Requirements: Can you write out the items below word for word, starting at their first line and ending at the line that contains "click(x=599, y=38)", with both of those lines included? Leave the pictures out of your copy.

::::::

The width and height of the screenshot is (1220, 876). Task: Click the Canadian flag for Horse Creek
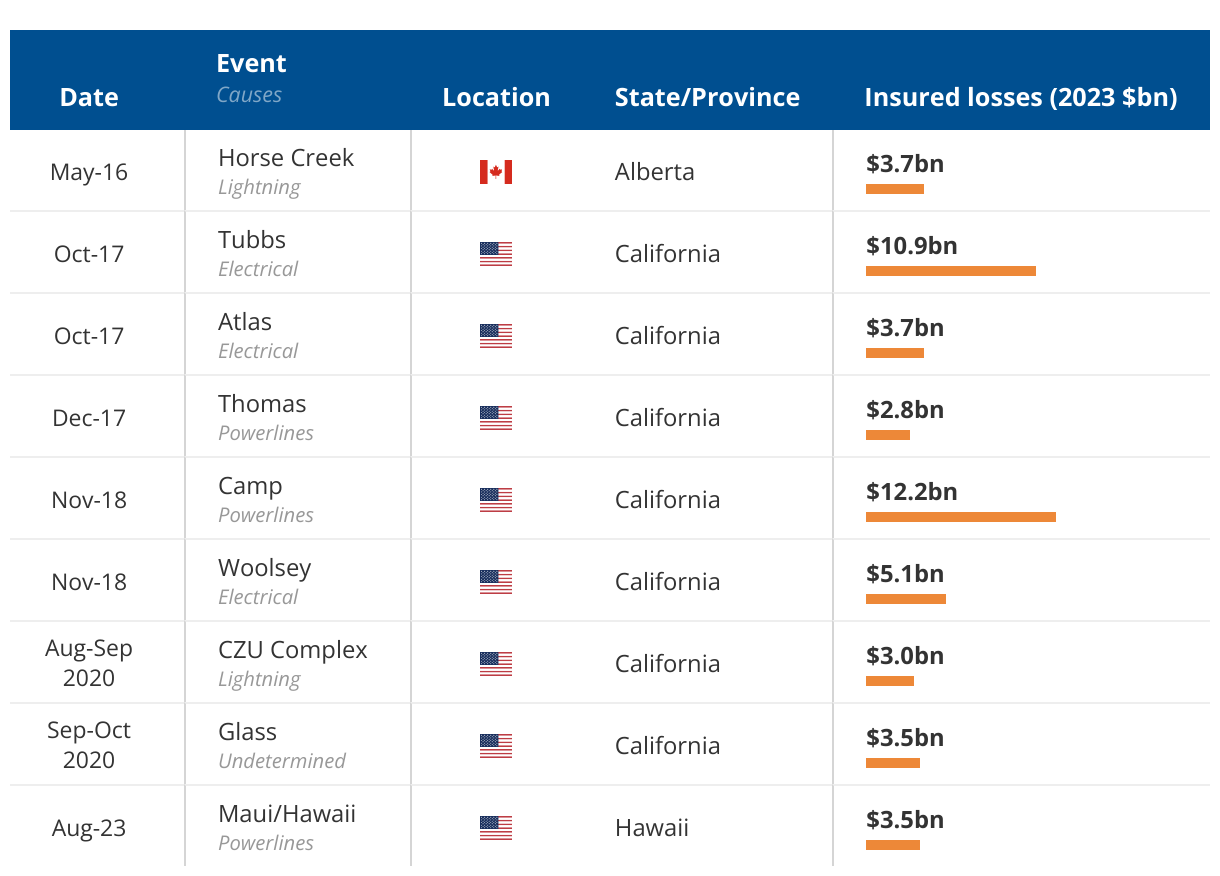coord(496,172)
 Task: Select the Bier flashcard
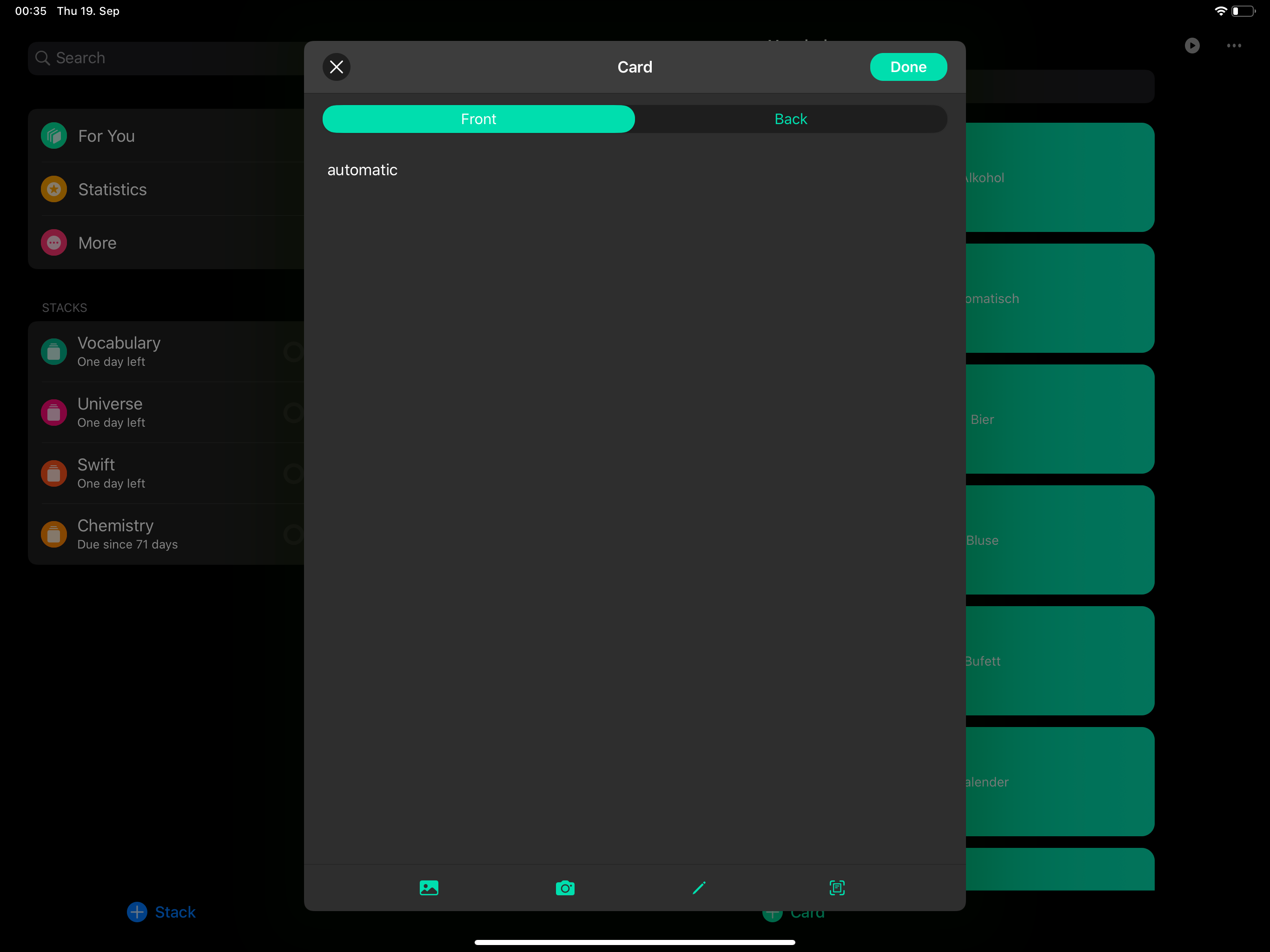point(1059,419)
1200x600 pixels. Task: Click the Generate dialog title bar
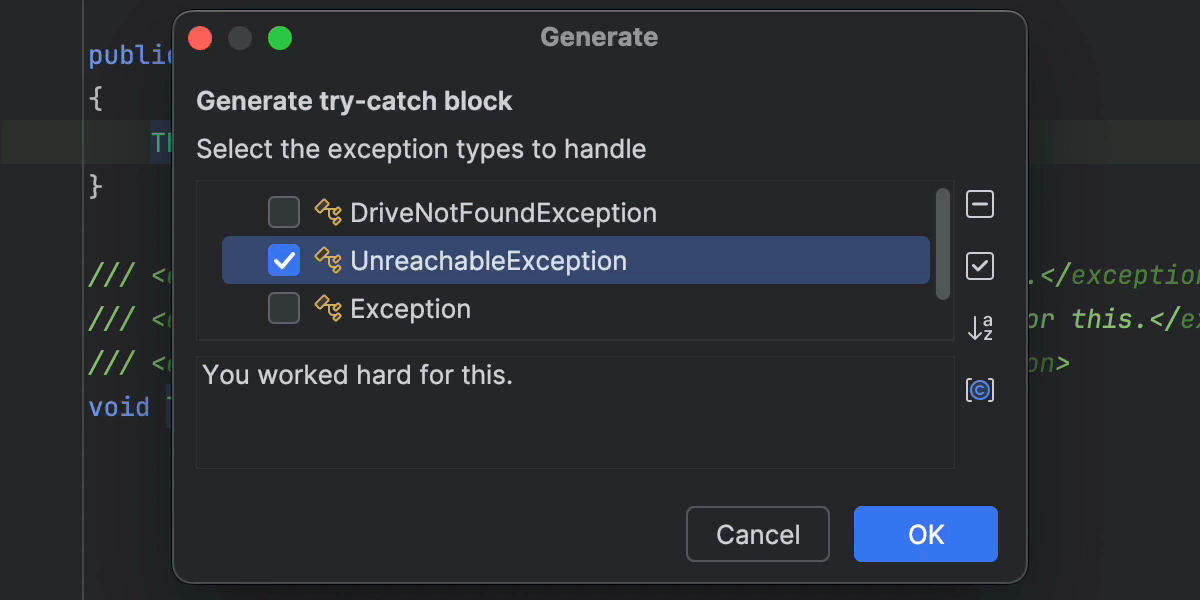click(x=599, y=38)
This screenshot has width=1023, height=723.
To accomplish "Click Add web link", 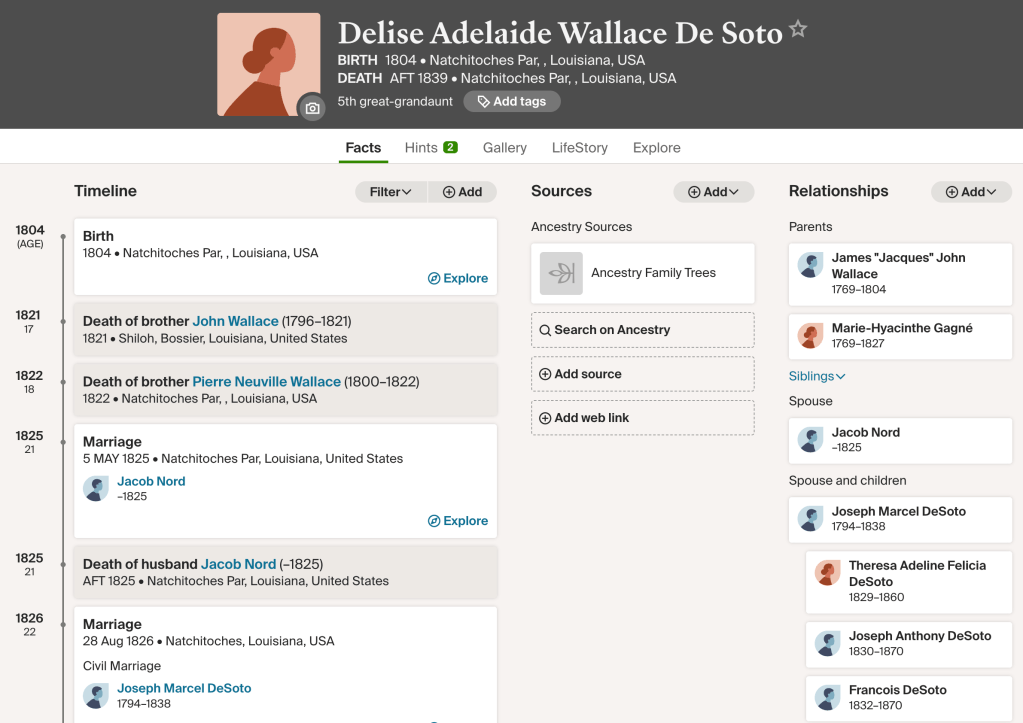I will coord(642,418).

::::::

The response:
The width and height of the screenshot is (1220, 876). Task: Click the Canadian flag for Horse Creek
coord(496,172)
 Task: Select the Bier flashcard
point(1059,419)
1200x600 pixels. Task: Click the Generate dialog title bar
click(x=599, y=38)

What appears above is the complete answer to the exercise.